Üniversitelerimizin dünya üniversiteleriyle rekabet edebilmesi, bilimsel rekabette geri kalmaması, öğretim elemanlarının mali kaygılardan arındırılıp bilime odaklanmalarının sağlanması, üniversitelerimizin ürettikleriyle ülkemizin ilerlemesine katkı sunması için mali sorunların çözümünün önemli olduğunu düşünüyoruz.

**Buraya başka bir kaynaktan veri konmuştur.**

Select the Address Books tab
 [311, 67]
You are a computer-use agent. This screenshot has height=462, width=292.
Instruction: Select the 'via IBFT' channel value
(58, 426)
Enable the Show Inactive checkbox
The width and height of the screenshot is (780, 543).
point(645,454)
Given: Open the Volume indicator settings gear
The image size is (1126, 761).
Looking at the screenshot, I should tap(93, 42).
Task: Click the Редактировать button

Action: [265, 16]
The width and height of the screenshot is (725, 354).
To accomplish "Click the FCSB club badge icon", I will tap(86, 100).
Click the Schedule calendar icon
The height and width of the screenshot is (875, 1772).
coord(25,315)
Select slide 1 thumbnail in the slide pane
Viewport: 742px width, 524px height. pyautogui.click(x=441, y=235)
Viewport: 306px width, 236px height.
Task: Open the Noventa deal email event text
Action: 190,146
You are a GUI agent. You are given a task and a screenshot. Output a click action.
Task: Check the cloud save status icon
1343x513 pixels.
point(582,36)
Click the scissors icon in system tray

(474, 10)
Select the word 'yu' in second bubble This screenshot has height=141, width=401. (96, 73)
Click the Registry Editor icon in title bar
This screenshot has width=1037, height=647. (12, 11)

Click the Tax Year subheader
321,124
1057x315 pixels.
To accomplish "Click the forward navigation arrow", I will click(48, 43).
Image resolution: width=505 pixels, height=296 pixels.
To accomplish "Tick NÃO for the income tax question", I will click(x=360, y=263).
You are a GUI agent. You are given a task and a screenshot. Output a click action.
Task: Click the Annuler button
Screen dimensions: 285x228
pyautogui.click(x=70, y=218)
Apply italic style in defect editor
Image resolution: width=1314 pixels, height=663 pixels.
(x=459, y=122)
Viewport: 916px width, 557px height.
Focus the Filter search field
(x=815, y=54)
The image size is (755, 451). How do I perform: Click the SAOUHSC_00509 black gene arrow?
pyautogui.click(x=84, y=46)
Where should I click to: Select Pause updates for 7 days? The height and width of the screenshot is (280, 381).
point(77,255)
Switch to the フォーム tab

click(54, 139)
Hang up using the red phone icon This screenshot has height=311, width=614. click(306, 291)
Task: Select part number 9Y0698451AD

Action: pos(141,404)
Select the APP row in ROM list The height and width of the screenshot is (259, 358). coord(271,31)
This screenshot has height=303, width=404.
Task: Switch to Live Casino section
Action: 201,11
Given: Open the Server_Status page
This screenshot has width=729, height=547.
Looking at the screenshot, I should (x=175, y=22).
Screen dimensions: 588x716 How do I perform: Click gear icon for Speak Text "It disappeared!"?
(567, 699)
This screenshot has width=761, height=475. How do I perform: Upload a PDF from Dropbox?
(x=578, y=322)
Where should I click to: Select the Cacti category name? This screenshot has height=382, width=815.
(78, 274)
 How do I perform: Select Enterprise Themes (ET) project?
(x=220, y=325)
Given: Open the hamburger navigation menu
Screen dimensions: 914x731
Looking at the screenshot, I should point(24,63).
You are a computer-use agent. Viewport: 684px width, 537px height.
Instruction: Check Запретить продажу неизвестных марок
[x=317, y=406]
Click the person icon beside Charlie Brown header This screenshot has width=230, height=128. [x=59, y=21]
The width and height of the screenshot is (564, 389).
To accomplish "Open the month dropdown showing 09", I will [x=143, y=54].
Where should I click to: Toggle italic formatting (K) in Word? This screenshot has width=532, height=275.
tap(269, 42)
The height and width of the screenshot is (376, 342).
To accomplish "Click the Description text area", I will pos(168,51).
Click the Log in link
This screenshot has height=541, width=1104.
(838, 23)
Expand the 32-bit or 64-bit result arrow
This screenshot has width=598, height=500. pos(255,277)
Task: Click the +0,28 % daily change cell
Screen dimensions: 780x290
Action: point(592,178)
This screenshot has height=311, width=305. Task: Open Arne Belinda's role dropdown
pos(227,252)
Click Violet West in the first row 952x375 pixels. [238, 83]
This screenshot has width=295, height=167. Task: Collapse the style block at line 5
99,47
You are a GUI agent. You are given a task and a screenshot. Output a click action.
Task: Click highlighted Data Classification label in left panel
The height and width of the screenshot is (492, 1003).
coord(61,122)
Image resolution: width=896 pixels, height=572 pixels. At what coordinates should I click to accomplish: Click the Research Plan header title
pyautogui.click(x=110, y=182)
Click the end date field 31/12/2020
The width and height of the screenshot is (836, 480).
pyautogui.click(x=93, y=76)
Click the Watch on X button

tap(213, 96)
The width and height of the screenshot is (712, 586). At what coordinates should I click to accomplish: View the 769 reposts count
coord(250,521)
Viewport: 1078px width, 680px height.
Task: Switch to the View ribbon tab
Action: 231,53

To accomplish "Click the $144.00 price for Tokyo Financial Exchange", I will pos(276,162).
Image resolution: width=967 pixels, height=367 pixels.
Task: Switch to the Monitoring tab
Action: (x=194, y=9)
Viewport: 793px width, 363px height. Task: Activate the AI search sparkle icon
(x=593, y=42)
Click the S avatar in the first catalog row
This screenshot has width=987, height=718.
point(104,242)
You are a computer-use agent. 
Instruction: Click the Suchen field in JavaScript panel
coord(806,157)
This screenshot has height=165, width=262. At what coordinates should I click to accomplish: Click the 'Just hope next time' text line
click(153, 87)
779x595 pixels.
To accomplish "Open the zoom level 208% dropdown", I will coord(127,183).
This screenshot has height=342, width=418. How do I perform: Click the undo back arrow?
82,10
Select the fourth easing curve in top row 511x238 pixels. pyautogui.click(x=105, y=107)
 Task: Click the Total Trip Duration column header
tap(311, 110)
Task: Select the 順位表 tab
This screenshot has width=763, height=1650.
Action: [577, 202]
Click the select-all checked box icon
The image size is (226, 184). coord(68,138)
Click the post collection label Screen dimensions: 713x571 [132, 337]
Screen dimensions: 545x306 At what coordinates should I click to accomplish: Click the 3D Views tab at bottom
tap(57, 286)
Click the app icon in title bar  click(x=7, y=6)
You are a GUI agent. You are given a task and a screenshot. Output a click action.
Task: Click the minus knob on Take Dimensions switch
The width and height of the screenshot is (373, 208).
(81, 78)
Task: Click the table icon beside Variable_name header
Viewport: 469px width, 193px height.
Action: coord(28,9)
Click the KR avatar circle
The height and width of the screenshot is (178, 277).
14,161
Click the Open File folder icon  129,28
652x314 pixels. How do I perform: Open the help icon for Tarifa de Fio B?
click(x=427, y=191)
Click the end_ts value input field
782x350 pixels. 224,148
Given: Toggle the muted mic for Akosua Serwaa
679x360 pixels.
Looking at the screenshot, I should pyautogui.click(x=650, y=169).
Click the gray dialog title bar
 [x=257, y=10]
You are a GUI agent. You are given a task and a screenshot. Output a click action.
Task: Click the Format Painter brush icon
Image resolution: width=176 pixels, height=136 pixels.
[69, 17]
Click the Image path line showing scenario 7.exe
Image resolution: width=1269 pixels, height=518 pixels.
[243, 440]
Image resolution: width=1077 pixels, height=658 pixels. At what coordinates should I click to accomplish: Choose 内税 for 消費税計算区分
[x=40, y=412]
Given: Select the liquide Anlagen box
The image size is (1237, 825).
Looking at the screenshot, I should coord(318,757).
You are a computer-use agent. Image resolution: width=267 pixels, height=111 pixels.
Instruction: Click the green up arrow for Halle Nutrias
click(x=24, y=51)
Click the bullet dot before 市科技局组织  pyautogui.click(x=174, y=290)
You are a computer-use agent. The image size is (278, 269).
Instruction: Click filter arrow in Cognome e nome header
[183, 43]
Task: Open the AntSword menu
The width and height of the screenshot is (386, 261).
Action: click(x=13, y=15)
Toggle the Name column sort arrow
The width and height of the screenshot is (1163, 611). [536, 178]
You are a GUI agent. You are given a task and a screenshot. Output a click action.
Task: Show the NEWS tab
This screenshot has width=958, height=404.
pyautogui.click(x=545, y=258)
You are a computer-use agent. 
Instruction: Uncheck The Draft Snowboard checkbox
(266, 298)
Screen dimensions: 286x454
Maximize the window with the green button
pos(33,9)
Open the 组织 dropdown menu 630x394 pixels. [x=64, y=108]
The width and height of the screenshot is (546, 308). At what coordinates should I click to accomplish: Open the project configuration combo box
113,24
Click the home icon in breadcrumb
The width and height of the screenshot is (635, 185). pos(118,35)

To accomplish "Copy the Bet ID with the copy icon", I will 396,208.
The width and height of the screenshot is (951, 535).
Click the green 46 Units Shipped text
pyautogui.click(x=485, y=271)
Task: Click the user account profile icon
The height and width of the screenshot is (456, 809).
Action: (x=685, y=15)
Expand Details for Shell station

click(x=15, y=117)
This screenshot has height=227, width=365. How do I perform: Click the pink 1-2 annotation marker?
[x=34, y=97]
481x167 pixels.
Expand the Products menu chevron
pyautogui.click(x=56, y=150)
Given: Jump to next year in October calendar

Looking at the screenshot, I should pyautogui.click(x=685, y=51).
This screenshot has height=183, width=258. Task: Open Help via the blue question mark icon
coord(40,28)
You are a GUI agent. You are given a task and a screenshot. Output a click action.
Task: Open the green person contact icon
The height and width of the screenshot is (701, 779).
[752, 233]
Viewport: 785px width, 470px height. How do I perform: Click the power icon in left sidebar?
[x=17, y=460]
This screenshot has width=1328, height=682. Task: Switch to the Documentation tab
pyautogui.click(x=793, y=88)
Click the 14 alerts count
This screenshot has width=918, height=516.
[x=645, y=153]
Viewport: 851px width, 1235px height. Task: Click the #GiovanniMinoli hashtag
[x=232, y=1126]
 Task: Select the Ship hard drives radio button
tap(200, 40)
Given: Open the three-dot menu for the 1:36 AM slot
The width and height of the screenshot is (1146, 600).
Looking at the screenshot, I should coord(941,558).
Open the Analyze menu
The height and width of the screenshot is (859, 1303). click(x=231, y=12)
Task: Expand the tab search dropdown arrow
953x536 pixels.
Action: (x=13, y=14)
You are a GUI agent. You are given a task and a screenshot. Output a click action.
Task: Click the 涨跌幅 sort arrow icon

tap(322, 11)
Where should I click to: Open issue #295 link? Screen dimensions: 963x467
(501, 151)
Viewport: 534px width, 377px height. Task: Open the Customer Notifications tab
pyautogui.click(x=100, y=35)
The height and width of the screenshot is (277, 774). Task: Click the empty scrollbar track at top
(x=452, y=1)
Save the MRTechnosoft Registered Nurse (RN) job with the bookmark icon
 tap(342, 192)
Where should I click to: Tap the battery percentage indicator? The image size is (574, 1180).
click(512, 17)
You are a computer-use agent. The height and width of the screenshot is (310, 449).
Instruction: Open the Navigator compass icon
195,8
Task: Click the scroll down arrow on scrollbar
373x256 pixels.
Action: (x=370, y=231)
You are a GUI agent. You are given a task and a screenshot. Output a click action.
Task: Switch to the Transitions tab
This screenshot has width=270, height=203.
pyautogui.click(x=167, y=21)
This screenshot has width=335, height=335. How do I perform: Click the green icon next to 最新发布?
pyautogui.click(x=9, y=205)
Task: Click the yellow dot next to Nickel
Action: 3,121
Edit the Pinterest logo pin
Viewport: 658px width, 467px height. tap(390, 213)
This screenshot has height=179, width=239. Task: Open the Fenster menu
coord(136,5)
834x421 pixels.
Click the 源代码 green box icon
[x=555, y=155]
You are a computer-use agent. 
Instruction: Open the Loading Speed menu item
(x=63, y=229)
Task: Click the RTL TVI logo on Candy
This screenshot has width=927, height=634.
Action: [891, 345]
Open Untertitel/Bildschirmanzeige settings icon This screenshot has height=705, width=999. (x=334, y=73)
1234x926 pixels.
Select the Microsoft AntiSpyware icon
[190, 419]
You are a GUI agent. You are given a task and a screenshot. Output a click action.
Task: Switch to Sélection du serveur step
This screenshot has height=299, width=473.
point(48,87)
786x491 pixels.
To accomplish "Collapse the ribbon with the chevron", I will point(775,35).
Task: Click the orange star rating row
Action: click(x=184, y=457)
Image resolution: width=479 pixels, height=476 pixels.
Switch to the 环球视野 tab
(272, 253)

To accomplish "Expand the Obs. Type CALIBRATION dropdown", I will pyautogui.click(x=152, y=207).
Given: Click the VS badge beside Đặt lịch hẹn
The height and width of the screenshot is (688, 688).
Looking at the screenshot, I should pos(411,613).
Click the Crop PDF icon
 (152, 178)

Sayın Başkan, değerli milletvekilleri; Türkiye en kuşatıcı sosyal yardım ve destek sistemine sahip ülkelerden biridir. 3294 sayılı Kanun uyarınca gelir testine göre hane içindeki kişi başına düşen geliri aylık net asgari ücretin 1/3'ünden az olanlar, örneğin 4 kişilik bir ailenin aylık geliri 29.470 liranın altında kalan, fakir ve muhtaç durumda bulunanlar sosyal yardımlardan faydalanabilmektedir. Bu gelirin altında geliri bulunmakla birlikte, yardım alamayan aileler olabileceği gibi geliri bu seviyenin altında kalan bütün ailelerin hepsine aynı tutarda yardım yapılmaktadır. Parti olarak bir proje hâline getirdiğimiz asgari refah seviyesinin, endeks üzerinden hesaplanması ve belirlenen gelir seviyesine erişene kadar ailelere asgari gelir desteği verilmesi uygulamasının hayata geçirilmesi görüşündeyiz. Mevcut sistemin, asgari gelir desteği uygulamasına dönüştürülmesi suretiyle asgari gelir seviyesi ile hane halkı geliri arasındaki fark kadar tutar, vatandaşımızın banka hesaplarına her ay yatırılacaktır. Böylelikle, birçok ülkede "Vatandaşlık temel geliri", "Garanti edilmiş gelir" gibi farklı isimlerle yapılan uygulama, ülkemizde de başlatılmış olacaktır.

Cumhurbaşkanlığının ve bağlı kurumlarının 2026 yılı bütçesinin hayırlı ve bereketli olmasını diliyorum.